Es cierto que en alguna de sus películas veías crecer la hierba como dijo una vez el malvado de Gene Hackman. Pero nosotros, los adeptos del maestro, sabíamos que estos interludios vegetales tenían su función: repensar el último diálogo y tomar aire para afrontar el siguiente, con la mente despejada y la postura retomada. Y quizá, también, con un piscolabis en el regazo, para que el cerebro se reaprovisionara de fósforo y no se perdiera ni una sola de las agudezas verbales. En las películas de Rohmer no hay duelos de espada láser ni persecuciones de la policía, pero a veces se desencadenan batallas de raperos que escupen filosofías de apuntar incluso en el cuaderno, de lo listos que son ellos, y de lo agudas que son ellas, siempre gente leída, o cultivada, o con un sexto sentido para desenmascarar los disfraces del amor y del orgullo.

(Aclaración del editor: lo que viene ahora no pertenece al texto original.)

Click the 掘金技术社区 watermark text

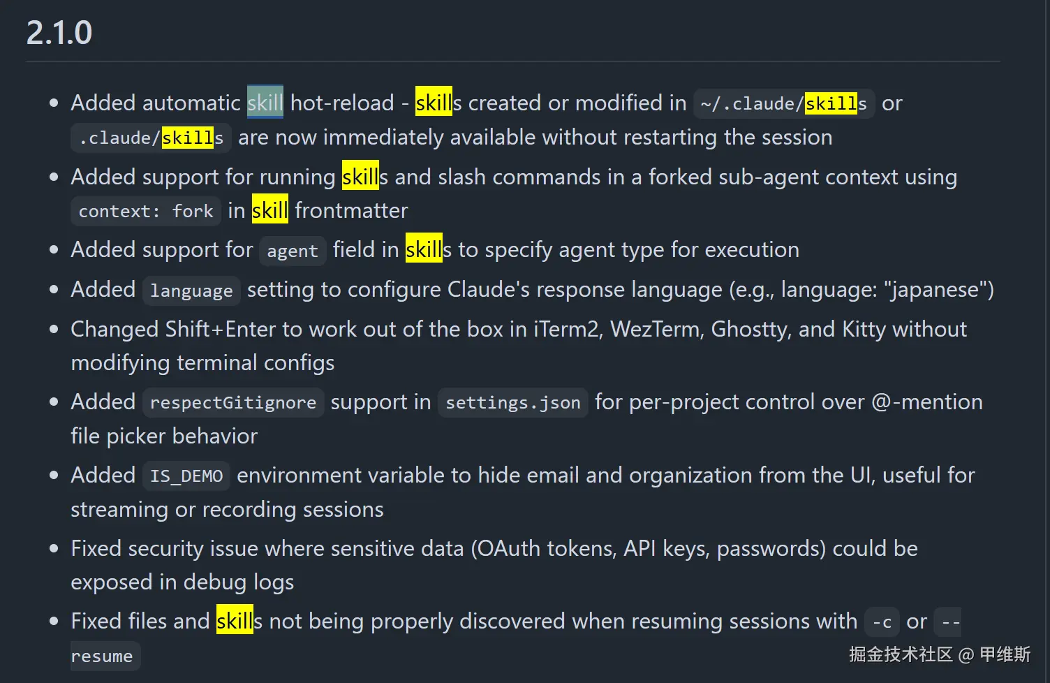tap(900, 654)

En esta película, sin embargo, Rohmer se va por los cerros de la política para dejar claro que él es apolítico pero de derechas, como decía Jaume Canivell en “La escopeta nacional”. Pues bueno... Algún defecto tenía que tener. Su alter ego en la película es el maestro del pueblo: un tipo feo, medio loco, que defiende los valores de la vida rural -el paisaje y la tranquilidad- y que se enfrenta al alcalde socialista que quiere construir una mediateca en mitad de un prado de vacas. Poca cosa para hacer altas ideologías, la verdad. Y menos ahora, treinta años después, cuando la vida rural  y la vida urbana ya son prácticamente la misma. Los todoterrenos, las motos, las furgos, los quads, los bugas... Todos los cacharros atronadores han tomado posesión de los senderos y los bosques. Ya no existe el silencio en ningún lugar gracias al Mitsubishi Montero que llegó a Majaelrayo para visitar al abuelo y joderlo todo.